MANOVA - Assumptions
MANOVA Assumptions are similar to ANOVA assumptions, but extends them to multivariate cases instead of univariate cases:
- Independence: observations are statistically independent. This can be checked the same as with univariate cases (like ANOVA)
- Random Sampling: data should be randomly sampled from the population of interest and measured at an interval level. This can be checked the same as with univariate cases (like ANOVA)
- Multivariate normality: In ANOVA we assumed that our dependent variable is normally distributed within each group. In MANOVA we assume that the dependent variables (collectively) have multivariate normality within groups. This can be tested with the Shapiro test that we used similar to the univariate cases
- Homogeneity of covariance matrices: In ANOVA we assume that the variances in each group are roughly equal (i.e. homogeneity of variance). In MANOVA, we must assume that this is true for each dependent variable, but also that the correlation between any two dependent variables is the same in all groups. We can check this assumption by testing whether the population variance-covariance matrices of the different groups in the analysis are equal. We can test the assumption of equality of covariance matrices using Box’s test
- Box’s test is used to test the assumption of equality of covariance matrices; it’ll be non-significant if the matrices are the same. If sample sizes are equal, ignore Box’s test because it’s unstable. If group sizes are different, then the robustness of the MANOVA cannot be assumed. The more dependent variables you have measured, the greater the differences in sample sizes, the more distorted the probability values become.
MANOVA - Which group caused the effect
You can figure out which group caused the effect a couple different ways. After a MANOVA, you can either do a discriminant function analysis or do a different univariate ANOVA for each dependent variable.
- ANOVA One way to figure out which group caused the effect (not recommended) is to do a univariate ANOVA for each dependent variable, which are then followed up with contrasts. The idea behind this follow-up ANOVA approach is that the ANOVA hides behind the MANOVA (so it doesn’t run into the same errors as multiple ANOVAs by itself), but is dangerous because a significant MANOVA reflects a significant difference for one, but not all of the dependent variables.

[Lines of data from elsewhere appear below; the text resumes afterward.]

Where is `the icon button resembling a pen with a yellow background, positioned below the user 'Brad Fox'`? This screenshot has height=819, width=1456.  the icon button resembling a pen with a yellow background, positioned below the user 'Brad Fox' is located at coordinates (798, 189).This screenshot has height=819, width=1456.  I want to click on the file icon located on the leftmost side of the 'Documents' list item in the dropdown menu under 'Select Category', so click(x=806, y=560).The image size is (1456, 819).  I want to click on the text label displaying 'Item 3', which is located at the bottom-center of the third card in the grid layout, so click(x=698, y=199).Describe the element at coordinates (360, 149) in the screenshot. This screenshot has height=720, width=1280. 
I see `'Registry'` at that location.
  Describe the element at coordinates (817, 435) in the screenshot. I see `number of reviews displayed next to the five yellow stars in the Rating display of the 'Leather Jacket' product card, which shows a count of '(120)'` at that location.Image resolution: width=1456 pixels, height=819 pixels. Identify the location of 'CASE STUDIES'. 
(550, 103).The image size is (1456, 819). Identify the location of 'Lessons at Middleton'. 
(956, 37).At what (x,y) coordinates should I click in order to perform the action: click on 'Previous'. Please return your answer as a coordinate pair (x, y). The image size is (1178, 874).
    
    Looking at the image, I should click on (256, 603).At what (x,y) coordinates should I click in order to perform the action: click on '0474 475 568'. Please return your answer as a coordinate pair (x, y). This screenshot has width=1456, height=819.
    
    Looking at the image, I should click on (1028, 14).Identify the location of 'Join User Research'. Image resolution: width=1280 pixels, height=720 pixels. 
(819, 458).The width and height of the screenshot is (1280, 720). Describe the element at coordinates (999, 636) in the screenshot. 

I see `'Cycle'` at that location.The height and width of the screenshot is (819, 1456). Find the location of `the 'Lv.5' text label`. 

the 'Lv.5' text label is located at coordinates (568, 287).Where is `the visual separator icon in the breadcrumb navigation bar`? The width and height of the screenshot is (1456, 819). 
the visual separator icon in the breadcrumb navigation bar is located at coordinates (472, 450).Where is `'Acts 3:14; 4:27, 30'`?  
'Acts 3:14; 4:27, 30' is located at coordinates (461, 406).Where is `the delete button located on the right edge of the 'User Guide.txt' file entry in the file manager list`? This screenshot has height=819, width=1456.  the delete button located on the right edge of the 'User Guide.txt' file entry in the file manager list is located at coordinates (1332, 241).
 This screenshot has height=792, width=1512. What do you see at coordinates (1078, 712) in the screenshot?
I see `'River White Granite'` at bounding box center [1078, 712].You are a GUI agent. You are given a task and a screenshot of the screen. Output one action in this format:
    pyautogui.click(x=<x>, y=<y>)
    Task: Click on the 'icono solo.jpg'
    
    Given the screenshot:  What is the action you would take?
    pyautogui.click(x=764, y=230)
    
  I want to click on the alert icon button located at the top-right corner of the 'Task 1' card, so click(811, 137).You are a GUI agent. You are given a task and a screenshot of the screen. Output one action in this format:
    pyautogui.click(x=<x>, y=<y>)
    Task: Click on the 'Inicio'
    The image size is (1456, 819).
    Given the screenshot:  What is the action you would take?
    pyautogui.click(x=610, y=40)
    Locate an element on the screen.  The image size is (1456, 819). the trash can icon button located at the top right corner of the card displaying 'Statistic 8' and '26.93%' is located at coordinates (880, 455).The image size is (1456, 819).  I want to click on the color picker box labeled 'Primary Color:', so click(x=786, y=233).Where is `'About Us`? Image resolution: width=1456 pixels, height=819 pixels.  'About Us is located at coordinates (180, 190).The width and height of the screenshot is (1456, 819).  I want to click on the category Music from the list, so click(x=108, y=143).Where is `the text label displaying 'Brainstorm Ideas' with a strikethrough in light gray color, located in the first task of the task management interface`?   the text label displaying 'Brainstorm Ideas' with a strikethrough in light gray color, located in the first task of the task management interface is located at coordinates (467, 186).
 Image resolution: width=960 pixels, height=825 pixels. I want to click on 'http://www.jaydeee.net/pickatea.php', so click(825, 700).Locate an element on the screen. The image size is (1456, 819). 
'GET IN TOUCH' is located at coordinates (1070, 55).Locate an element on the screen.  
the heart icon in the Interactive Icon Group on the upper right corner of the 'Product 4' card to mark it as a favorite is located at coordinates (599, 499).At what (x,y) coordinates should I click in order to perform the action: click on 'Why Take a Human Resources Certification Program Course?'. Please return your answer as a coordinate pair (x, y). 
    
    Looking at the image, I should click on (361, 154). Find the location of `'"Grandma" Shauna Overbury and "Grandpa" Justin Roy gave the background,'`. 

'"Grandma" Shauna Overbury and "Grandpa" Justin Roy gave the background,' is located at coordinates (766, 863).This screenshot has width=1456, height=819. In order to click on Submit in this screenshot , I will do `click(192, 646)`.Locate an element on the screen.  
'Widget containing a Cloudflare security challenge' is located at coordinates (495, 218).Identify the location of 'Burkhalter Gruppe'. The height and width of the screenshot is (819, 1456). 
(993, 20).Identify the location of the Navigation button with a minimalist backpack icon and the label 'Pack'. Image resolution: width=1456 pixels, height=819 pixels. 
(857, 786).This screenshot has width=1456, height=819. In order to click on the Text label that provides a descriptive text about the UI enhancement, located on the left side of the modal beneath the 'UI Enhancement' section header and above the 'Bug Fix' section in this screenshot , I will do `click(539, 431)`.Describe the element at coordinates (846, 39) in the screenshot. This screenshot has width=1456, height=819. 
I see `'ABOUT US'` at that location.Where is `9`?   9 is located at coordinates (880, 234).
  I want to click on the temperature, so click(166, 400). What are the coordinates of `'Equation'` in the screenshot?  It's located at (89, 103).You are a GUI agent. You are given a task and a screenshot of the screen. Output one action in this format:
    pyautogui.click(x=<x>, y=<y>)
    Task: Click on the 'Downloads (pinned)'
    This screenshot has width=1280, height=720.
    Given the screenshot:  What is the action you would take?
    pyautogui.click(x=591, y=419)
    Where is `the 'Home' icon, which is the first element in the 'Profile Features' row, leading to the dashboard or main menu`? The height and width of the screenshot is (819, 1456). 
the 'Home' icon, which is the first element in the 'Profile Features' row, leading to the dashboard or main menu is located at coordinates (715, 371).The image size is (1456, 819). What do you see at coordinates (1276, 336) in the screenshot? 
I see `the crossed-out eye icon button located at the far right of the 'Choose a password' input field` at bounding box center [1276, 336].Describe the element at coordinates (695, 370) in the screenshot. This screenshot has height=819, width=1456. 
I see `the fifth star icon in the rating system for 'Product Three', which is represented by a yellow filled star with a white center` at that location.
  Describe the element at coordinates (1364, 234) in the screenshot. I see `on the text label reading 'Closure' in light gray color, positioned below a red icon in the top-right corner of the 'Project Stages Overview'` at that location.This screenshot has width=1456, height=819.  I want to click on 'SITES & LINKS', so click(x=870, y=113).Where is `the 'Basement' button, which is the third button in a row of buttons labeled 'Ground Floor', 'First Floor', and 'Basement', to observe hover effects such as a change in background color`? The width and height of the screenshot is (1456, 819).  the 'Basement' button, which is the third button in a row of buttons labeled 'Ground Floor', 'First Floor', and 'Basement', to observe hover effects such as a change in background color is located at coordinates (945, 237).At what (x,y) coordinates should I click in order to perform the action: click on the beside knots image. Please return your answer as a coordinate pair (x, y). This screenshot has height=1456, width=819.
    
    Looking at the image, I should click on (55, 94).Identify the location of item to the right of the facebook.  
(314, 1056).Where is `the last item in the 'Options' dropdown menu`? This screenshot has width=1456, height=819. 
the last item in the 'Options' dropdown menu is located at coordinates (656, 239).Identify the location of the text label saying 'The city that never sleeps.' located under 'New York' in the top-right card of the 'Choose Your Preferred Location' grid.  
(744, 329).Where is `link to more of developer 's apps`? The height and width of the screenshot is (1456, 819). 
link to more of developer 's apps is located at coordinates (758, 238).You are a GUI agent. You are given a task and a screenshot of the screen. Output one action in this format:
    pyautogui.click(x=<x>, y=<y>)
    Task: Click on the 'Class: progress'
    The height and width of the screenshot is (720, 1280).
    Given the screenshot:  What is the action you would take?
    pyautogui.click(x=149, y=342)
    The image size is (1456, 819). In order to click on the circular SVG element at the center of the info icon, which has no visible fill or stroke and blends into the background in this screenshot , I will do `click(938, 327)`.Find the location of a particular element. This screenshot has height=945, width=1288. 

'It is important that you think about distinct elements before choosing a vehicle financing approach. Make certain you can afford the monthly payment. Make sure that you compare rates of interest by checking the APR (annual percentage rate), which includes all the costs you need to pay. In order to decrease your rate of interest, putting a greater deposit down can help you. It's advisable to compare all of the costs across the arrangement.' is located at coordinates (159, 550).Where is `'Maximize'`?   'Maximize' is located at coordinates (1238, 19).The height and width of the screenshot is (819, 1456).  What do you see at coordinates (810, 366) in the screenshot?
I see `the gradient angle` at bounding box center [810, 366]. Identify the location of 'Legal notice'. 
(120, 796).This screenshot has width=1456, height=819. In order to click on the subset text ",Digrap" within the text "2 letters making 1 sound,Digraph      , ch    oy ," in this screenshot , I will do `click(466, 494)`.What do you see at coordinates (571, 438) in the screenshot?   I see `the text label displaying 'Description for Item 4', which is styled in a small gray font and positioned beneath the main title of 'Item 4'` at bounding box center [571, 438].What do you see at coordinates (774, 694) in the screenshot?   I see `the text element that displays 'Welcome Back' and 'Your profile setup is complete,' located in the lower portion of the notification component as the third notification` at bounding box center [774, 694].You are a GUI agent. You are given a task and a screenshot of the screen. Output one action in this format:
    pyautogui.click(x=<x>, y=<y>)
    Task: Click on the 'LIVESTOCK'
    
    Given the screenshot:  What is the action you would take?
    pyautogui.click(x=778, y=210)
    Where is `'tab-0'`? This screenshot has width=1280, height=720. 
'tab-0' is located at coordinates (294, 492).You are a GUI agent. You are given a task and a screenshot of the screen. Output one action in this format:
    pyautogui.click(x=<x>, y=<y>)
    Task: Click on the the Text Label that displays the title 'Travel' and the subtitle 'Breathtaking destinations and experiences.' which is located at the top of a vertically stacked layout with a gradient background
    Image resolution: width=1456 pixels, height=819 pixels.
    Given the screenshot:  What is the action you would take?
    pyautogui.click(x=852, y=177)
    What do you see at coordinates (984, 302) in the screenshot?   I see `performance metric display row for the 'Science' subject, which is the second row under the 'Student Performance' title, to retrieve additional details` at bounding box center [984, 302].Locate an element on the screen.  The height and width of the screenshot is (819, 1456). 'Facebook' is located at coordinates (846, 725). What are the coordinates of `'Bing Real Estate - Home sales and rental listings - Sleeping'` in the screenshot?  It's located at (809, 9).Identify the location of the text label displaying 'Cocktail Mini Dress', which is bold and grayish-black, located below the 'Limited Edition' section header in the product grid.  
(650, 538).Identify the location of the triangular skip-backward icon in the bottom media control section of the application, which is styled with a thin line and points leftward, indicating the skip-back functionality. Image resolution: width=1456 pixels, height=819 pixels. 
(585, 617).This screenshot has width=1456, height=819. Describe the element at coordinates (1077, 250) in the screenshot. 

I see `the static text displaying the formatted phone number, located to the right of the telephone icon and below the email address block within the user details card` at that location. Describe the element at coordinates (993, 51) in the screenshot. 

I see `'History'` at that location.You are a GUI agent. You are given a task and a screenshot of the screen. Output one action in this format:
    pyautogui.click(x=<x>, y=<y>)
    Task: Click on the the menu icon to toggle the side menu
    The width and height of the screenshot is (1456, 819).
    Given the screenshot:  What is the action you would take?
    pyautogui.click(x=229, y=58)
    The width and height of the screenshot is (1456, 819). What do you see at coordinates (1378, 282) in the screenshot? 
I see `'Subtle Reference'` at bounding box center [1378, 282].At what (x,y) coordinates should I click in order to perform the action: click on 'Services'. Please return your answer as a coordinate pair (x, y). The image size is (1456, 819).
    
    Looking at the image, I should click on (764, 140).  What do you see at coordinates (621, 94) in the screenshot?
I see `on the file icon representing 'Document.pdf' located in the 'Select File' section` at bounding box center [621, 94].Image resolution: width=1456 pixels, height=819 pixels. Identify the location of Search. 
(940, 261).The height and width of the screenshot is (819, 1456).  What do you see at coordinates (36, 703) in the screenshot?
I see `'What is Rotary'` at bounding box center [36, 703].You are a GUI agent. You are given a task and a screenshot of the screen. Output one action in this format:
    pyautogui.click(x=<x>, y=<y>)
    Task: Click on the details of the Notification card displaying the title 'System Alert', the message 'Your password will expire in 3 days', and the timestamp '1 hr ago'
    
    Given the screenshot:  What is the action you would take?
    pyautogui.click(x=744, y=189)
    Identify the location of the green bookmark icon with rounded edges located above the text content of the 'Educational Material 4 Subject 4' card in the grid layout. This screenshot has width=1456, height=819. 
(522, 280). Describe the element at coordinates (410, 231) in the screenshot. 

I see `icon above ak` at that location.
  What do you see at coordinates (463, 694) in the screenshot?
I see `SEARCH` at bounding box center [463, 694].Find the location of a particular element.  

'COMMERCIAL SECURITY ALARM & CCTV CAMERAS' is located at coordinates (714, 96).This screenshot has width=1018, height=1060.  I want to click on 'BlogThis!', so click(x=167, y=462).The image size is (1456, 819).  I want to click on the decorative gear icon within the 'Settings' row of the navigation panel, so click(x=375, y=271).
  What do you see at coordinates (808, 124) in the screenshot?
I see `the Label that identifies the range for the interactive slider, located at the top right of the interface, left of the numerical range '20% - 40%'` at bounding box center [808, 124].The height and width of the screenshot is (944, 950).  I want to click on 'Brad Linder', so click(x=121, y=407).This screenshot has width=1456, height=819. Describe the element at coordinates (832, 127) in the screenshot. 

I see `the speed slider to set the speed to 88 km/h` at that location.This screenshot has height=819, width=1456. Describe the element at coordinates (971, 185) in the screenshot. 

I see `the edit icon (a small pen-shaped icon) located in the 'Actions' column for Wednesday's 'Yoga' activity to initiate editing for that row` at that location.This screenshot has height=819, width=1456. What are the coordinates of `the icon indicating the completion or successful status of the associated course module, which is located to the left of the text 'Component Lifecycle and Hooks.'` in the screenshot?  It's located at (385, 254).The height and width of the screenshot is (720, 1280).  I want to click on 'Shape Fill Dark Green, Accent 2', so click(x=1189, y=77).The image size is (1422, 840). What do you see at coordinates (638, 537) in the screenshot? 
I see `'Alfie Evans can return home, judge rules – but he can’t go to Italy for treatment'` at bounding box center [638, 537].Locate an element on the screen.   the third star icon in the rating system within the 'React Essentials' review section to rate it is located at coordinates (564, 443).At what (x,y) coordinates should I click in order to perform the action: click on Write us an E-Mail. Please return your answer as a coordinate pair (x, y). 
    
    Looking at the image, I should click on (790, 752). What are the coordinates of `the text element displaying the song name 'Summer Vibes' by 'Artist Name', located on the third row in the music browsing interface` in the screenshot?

If you do this approach, then Bonferroni corrections should be applied to the level at which you accept significance.
- discriminant function analysis (aka DFA, discriminant analysis) finds the linear combination(s) of the dependent variable that best separates (or discriminates) the groups. The main advantage for this is that it reduces and explains the dependent variables in terms of a set of underlying dimensions thought to reflect substantive theoretical dimensions.
- It might be useful to look at the discriminant scores, which are scores for each participant on each variate. These scores are useful because the variates that the analysis identifies may represent underlying constructs, which if they’re identified is useful for interpretation to know what a participcant scores on each dimension.
- To find out which groups are discriminated by a variate, plot the discriminant scores. Split the vertical and horizontal axes at the midpoint and look at which groups tend to fall on either side of the line. The variate plotted on a given axis is discriminating between groups that fall on different sides of the line (i.e. the midpoint)
####MANOVA - Robust Methods
Two robust methods for MANOVA are Munzel and Brunner’s method (aka Munzel-Brunner rank order test) and Choi and Marden’s robust test (aka Choi-Marden Multivariate Rank Test (which is an extension of the Kruskal-Wallis one-way analysis of variance by ranks test)
Factor Analysis
So the idea is that factor analysis identifies clusters of variables that relate to each other. We check to make sure our variables aren’t related to each other too much or too little using a correlation matrix. We then check if there’s any issues (e.g. enough sample size), then decide how many factors we want to keep (factor extraction), then finally decide which variables go to which factors (factor loading). We finally consider whether items you have are reliable measures of what you’re trying to measure.
- factors (aka latent variables) are things that cannot directly be measured. For example, we can’t directly measure ‘burnout’ (someone who has been working very hard on a project for a prolonged time suddenly finds themselves out of motivation). However, we can measure different aspects of burnout (get an idea of motivation, stress levels, whether the person has any new ideas)
- factor analysis is a technique for for identifying groups or clusters of variables. It has three main uses:
- to understand the structure of a set of variables (e.g. try to find the latent variable for ‘intelligence’ or ‘burnout’)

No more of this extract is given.